1. ## Predicting the chance of attendance for a given appointment time

Hi

I do work for a health screening programme that screens hundreds of thousands of diabetic patients every year to try to prevent blindness. These programs have been running for a number of years, so there is plenty of historical data to analyse.

I have been trying to think how to maximise the probability of a patient attending a given booked appointment time (and date) at a given location, given all of the historical data that I have.

For example, if my historical data told me that patients that are aged between 40 and 50 are much more likely to turn up for appointments booked after 3:00pm, then I would like offer them those appointment times.

Or perhaps patients from certain postcodes are more likely to turn up on certain days of the week.

I know that trends like this are present in the data - for example in some towns, older patients have bus passes that make public transport free in the afternoon, and this makes them much more likely to turn up in the afternoon.

So I guess the problem is that given a patient with a set of demographics/historical booking record, lets say:

- Date of birth x
- Post code y
- Years since diagnosis of diabetes z
- Registered GP
- Distance from home to location
- and perhaps some others

what is the probability that they will attend an appointment with the following variables:

- Date d
- Time t
- Location l

Given my historical data.

How would the probability change as I vary the date, time and location of the appointment?

If I could somehow work out these probabilities, I hope I could push up attendance and potentially save the sight of many people.

(Once I understand this a bit better, my absolute ideal would be for a computer to somehow be able to calculate an optimal appointment arrangement for a given set of patients given the historical data and their demographics, but lets park this for now).

My mathematical level is did UK A-Level Maths and got good grades, did Engineering degree (which was more calculus than probability), but then forgot it all!

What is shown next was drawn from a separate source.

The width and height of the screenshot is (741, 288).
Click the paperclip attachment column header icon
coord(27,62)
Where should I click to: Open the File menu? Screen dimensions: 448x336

I would really appreciate a few pointers, and I apologise if this is completely the wrong place to ask something like this.

Thank you!!

In general this can be considered as a regression problem.

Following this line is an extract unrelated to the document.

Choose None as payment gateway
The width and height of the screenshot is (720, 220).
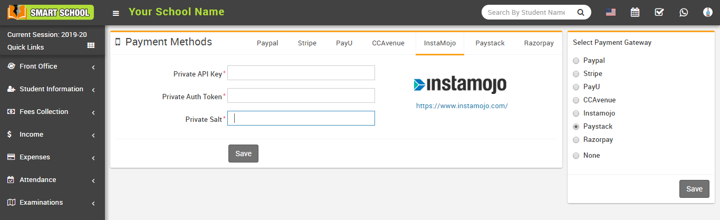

You may consider the logistic regression model as your response is a probability.

Very interesting. The first step and hurdle with most problems is getting the data and having a sufficient sample size. Fortunately you already have your data and question. Now comes how to use that data. From what you have written you need to start exploring the concept of regression analysis and once you start to get comfortable, work you way to hierarchical regression. This may take quite a bit of work and experience. I would also recommend contacting the closes major university (statistics or biostatistic department). This may be a great project for a biostatistics or epidemiology student to perform (as a thesis and potentilally free for you). You should also attempt to learn these concepts along the way as well for future sustainability for project.

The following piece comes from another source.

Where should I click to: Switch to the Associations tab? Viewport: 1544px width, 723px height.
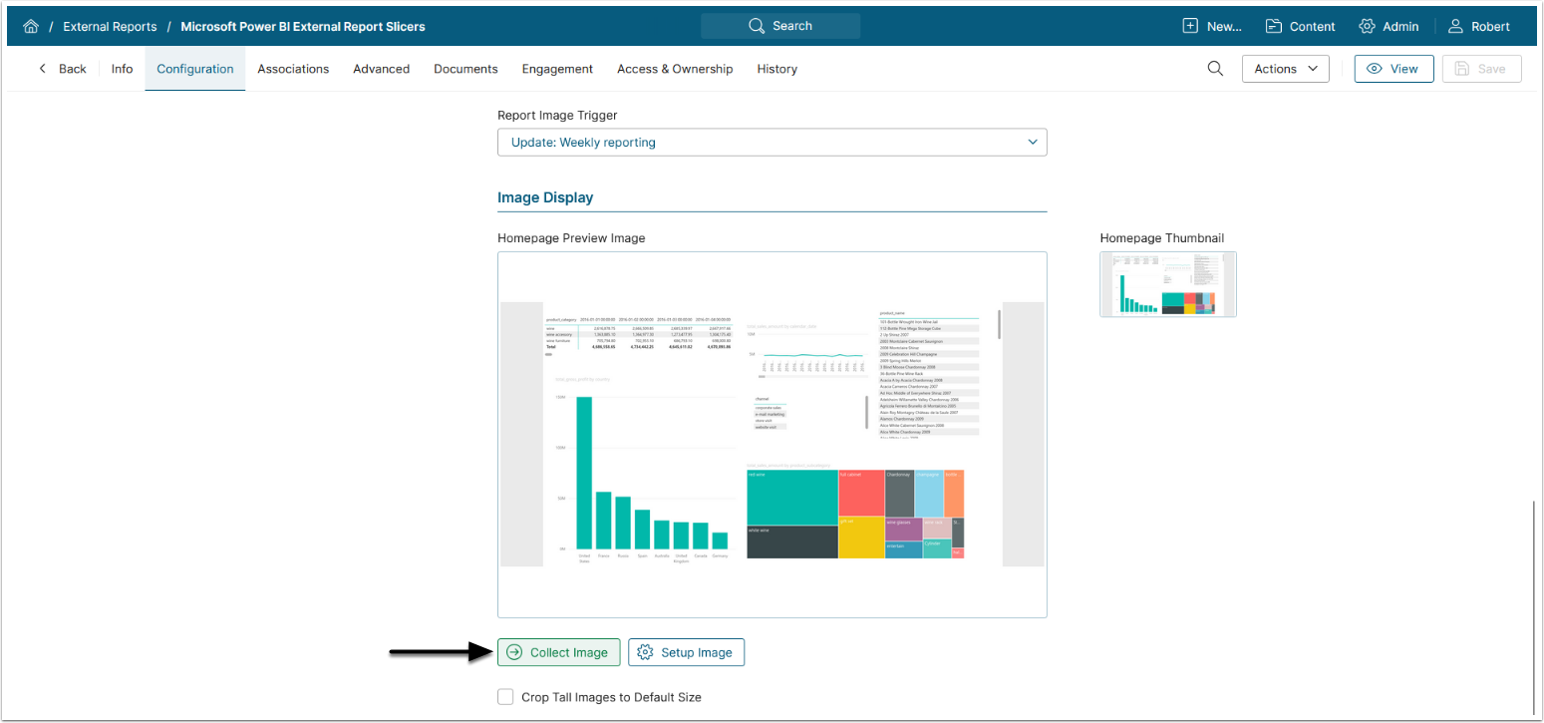pyautogui.click(x=293, y=69)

I agree with BGM that it sounds like a logistic regression problem. You could simply code 1=a patient arrived for their appointment and 0=they did not. Then using the variables you described (age, day of week, month...and so on) you could model the probability that someone of X years of age on Monday in March.....would show up.

Thanks for your kind responses. Sounds like I need a crash course in logistic regression... (anyone know a decent web based tutorial before I get Googling?)

I am based right next to the University of Cambridge, but it feels a bit like getting someone else to do it is the easy way out!

I think I would prefer to try myself - I hope I will really enjoy the journey.

What stats programs do you have or feel comfortable using? SAS, R, SPSS....?

I don't have any stats tools aside from Microsoft Excel and a lot of C/C#/C++ programming. Do I need to get one?